Still a quiet stretch on the Boise calendar - the chapter circuit is on summer break, and the listings this week are the recurring groups rather than marquee events.

πŸ€–AI Brief

πŸ”§Tools & Models

  • Fable 5 and Mythos 5 are still offline - globally - and have been since June 12. A US government export-control directive (citing national-security authorities) ordered Anthropic to suspend all access to both models by any foreign national, anywhere, including its own foreign-national employees. To comply, Anthropic disabled the models for everyone at 5:21 PM ET on June 12. As of June 24 they remained down for all users with no official restoration date, though an Anthropic exec said in Seoul the company is "very confident" access returns "in the coming days." Anthropic's updated privacy policy (effective July 8) will collect government ID and biometrics - the likely mechanism for a US-verified-users-only return while the export block stays in place. Bottom line: Opus 4.8 ($5/$25 per M tokens) is the model you can actually use today for production work; don't build anything around Fable 5 availability yet.
  • Claude Tag - launched June 23. Anthropic shipped a team-collaboration feature that lets you tag @Claude into channels to delegate tasks and connect tools, data, and codebases - in beta for Claude Enterprise and Team customers. Worth a look if your team already lives in a shared channel workflow.

πŸ“ˆBusiness & Market

  • Anthropic accuses Alibaba of the "largest known distillation attack" against it (June 24). Anthropic told lawmakers (a letter to the US Senate Banking Committee) that operators tied to Alibaba's Qwen lab ran ~28.8 million exchanges through roughly 25,000 fraudulent accounts between April 22 and June 5, using adversarial distillation to extract Claude's most valuable capabilities - software engineering and agentic reasoning. The framing matters: it's the IP/national-security argument underneath the export-control regime now hitting Fable 5.
  • Google's AI talent drain (June 18–19). Two marquee departures in one week: Noam Shazeer - "Attention Is All You Need" co-author and Gemini co-lead - is heading to OpenAI, and John Jumper - AlphaFold co-creator and a 2024 Nobel laureate (shared with Demis Hassabis and David Baker) - is leaving DeepMind for Anthropic (a fit with Anthropic's AI-for-science push). Alphabet shares slid ~5–6% on June 22 on retention concerns.
  • SpaceX signs a $6.3B compute deal with Reflection AI (June 22). The open-source AI startup gets Nvidia GB300 capacity at SpaceX's Colossus complex - $150M/month from July 1 through 2029. It stacks on prior multi-billion-dollar SpaceX compute commitments from Anthropic and Google.

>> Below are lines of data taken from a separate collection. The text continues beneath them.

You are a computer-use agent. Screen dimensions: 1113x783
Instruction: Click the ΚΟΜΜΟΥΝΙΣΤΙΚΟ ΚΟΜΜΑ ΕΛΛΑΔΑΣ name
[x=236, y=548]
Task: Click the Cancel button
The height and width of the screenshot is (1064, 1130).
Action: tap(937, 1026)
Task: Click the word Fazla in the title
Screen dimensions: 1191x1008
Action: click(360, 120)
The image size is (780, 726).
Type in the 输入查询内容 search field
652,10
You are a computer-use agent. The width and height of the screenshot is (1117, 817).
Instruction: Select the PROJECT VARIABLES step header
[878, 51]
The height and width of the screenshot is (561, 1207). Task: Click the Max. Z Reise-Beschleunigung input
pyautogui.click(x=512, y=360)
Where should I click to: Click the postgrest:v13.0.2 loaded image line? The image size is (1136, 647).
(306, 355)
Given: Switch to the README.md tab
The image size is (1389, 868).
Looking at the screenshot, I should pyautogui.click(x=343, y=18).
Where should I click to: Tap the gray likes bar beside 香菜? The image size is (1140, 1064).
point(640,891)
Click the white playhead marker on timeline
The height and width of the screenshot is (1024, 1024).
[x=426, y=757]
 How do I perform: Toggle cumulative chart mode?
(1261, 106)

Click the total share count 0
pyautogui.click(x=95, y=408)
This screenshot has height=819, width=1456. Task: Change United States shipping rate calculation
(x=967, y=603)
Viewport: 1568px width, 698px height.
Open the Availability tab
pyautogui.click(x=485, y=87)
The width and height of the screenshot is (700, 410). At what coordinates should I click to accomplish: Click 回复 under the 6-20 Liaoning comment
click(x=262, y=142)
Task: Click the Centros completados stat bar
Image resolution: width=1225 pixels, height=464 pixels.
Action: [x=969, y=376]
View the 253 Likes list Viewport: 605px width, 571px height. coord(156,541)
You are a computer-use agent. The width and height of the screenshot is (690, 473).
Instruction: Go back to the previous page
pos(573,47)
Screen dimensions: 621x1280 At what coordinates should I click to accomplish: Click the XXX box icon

Notably, SPCX still fell ~16.5% that day - its worst session since the June 12 debut - a reminder the post-IPO trade is volatile even on revenue news.
  • Funding watch (June 24): agent-governance startup Runlayer raised a $30M Series A (Felicis) for an enterprise "control layer" over AI agents - a tell that as agents proliferate, the money is moving to oversight and guardrails, not just capability.

πŸ’‘Worth Knowing

  • Model-availability hygiene. With Fable 5/Mythos 5 dark, confirm your stack doesn't silently depend on them; pin to Opus 4.8. If/when access returns for US users, expect an ID + biometric verification step (policy effective July 8) before you can re-enable.
  • MCP final spec ships Tuesday, July 28 (33 days out). The release candidate is published - stateless core, Tasks, MCP Apps, and the Mcp-Method / Mcp-Name header requirements plus ttlMs / cacheScope cache directives. If you run MCP behind a gateway, line up the proxy-config updates before the date.